On the other hand, I think that there really is great possibility for bringing some cutting-edge machine learning technologies from the academic world into building more robust predictive tools in baseball. The academicians continue to push the envelope with machine learning in many scientific applications, so staying on top of these technologies...or working with people who are on top of them, should shine some new light on separating the random components of baseball observations from the informative.

As far as what I am doing now, I have started assembling a consortium of a few statistics and applied math professors who I know from my graduate school days. Several of us will be meeting in a few weeks to talk about where we want to take this work, but I do believe sports and academics can be brought together in a practical way.

BP: What do you mean by "machine-learning technologies?"

MJ: Machine-learning refers to computational approaches toward finding patterns and structure in data. Voice recognition, as used in phone menu systems, or character recognition, as used when scanning entire libraries into a computer database are built using machine learning methods.

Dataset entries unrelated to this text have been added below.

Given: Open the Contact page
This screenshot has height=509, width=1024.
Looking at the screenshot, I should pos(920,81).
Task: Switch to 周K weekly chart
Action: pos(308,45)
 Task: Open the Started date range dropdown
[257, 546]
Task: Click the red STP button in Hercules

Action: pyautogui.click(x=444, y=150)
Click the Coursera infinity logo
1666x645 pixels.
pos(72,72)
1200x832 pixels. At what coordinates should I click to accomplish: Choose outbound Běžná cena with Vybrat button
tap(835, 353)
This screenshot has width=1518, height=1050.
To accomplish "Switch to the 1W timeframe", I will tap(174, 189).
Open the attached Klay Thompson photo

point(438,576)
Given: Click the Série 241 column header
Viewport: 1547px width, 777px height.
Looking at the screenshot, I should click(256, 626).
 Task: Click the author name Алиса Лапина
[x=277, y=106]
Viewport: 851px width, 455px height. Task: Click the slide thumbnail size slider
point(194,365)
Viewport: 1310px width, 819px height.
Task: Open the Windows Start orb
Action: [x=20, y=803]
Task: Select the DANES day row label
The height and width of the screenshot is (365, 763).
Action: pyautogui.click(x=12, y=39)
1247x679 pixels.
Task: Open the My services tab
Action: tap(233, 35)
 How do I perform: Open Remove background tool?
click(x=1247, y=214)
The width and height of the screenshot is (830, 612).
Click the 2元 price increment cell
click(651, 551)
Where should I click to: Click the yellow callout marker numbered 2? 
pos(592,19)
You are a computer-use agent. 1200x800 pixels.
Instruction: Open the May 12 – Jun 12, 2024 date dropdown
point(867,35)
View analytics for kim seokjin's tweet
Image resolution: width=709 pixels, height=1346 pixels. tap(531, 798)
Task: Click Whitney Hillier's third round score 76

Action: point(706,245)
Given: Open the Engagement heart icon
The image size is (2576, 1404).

In baseball analysis, once we establish how to measure a player's contribution towards a team's success, we can start to think about the next step of how to predict it. In a simplified view, we take every piece of information about every person who's played the game and throw it into a big pot. We then let a machine learning system loose in the pot, sifting through all the data toward finding the information that is most useful in predicting future success, which is what statistical player evaluation techniques are aiming for. Neural nets, decision trees, support vector machines...those are some of the machine-learning buzzwords people might have heard of.

BP: You left the Cardinals at the end of the season and returned to Silicon Valley, where you've gone back to doing the sorts of tech work that you did before you got into baseball. Do you see yourself getting back into sports, perhaps going back to work for another baseball club in the future, or is that it for you?

MJ: I definitely see myself being involved with sports in some capacity in the future. I continue to talk with executives in baseball as well as other sports. I currently have returned to Silicon Valley; until November, I'm sitting out a one year non-compete clause that was a part of my employment in St. Louis. I do hope at some point in the future to be involved with a baseball organization again.